Cate gave up on life just before dawn. Treven watched her face and saw that momentary transition that told him that her spirit had fled and the body was now empty of that which made it human in his eyes.

He sighed and let his head drop into his hands.

“Oh God,” Eldred whispered. “Oh sweet Jesus, no. He’s killed her!”

“Hush man, you don’t know that.” Edmund’s voice, though reasonable, held no conviction.

“Don’t I? Cate is dead and he was with her the night she died. I know that much, brother.”

Edmund looked at Treven. “Can you account for his movements?” he asked. “Was he within your hall?”

Treven would have liked to lie, but he could not. “Hugh returned late,” he said. “He told me he had been with Cate, but that she left him swiftly and vowed never to take time with him again.”

“And he returned to you? At what hour?”

Treven shook his head. “Late. Early. Not long before dawn. He said he had gone from Cate to . . . another. He did not name her.”

“You should keep your reeve on a tighter leash,” Edmund said angrily. “Is this a taste of the King’s law? The King’s peace?”

“It was my doing, not the Lord Aelfred’s,” Treven exploded angrily. “And you are right. I should have bound him tighter, even sent him from me, and I swear this to you, if Hugh is guilty he’ll be punished according to the law. If Hugh is guilty.”

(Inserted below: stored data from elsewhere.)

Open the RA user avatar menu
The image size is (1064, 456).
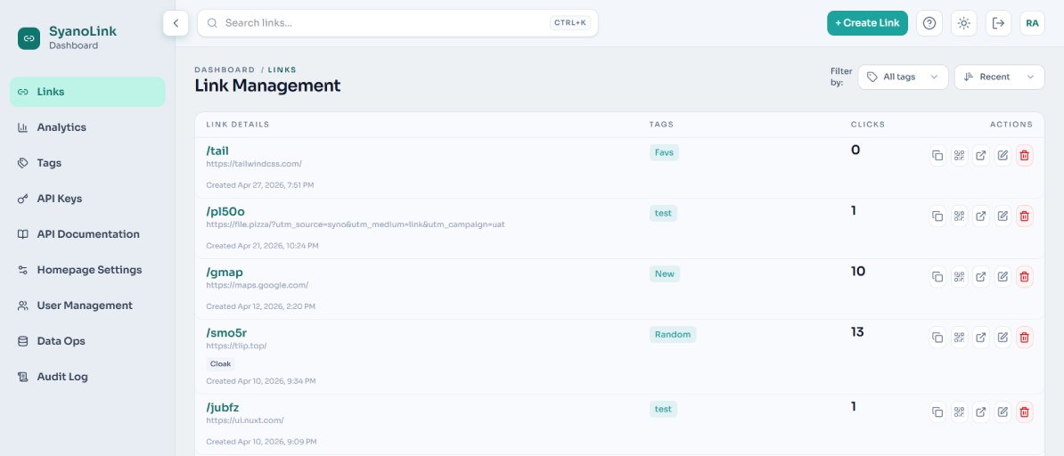tap(1032, 23)
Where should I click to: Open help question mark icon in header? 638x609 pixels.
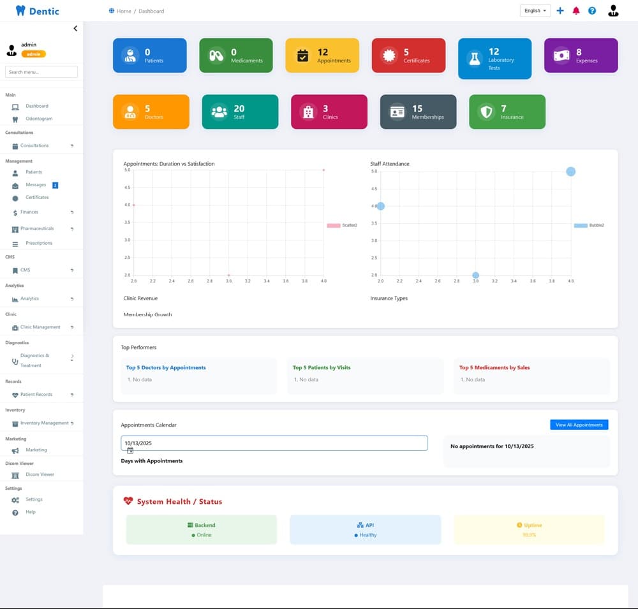coord(592,11)
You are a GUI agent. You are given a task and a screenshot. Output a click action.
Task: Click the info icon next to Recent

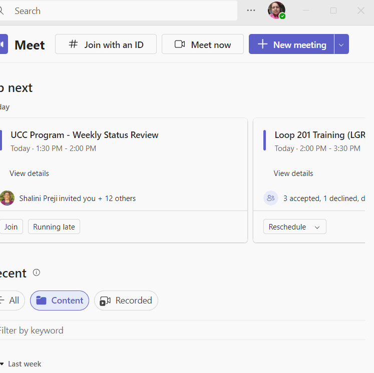click(x=36, y=273)
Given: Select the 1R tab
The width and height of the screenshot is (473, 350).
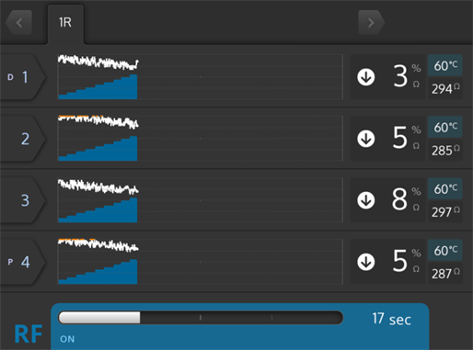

“Punished!” Eldred exploded. “So he’ll pay me gold in compensation? Cate paid with her life for her foolishness. Aye, and for mine in letting it pass without greater punishment.”

“I’ve heard tell you punished her enough.”

“What does that mean?”

“You beat the girl. It’s common knowledge. Small wonder she fell in with the likes of Hugh.”

Eldred turned, fists raised and Edmund moved to intervene. Kendryk, sitting silent in his corner roused himself. “Is this a way to behave? Grown men, fighting over the body of one newly dead. Eldred, if you would accuse Hugh de Vries, then do so and we will have judgement over him, but you’ll not raise fists or brawl in my presence or in that of your dead wife. And you, Lord, you think any of this is seemly?”

Treven shook his head. “None of it,” he said. “Hugh and I will face your judgement, but it is in my heart to ask, why, if you knew your woman was lying with another, why you did nothing?”

“And what should I do? Kill her? Take his life?”

“Had you discovered them and killed Hugh, I would have heard your plea and demanded recompense, but no law would have condemned you utterly. You should and could have made complaint. To me, to Abbot Kendryk here. To the shire courts.” He took a deep breath and asked. “You knew she was with child?”

From his reaction it was clear that Edmund did not, but Eldred nodded.

“And that the child, most like, was Hugh’s?”

“It could have been mine.”

“Could it?” Treven was not sure what moved him to ask that question, but it hit the mark. Eldred flushed scarlet and turned away.

“Eldred?” Edmund was clearly not privy to this secret either.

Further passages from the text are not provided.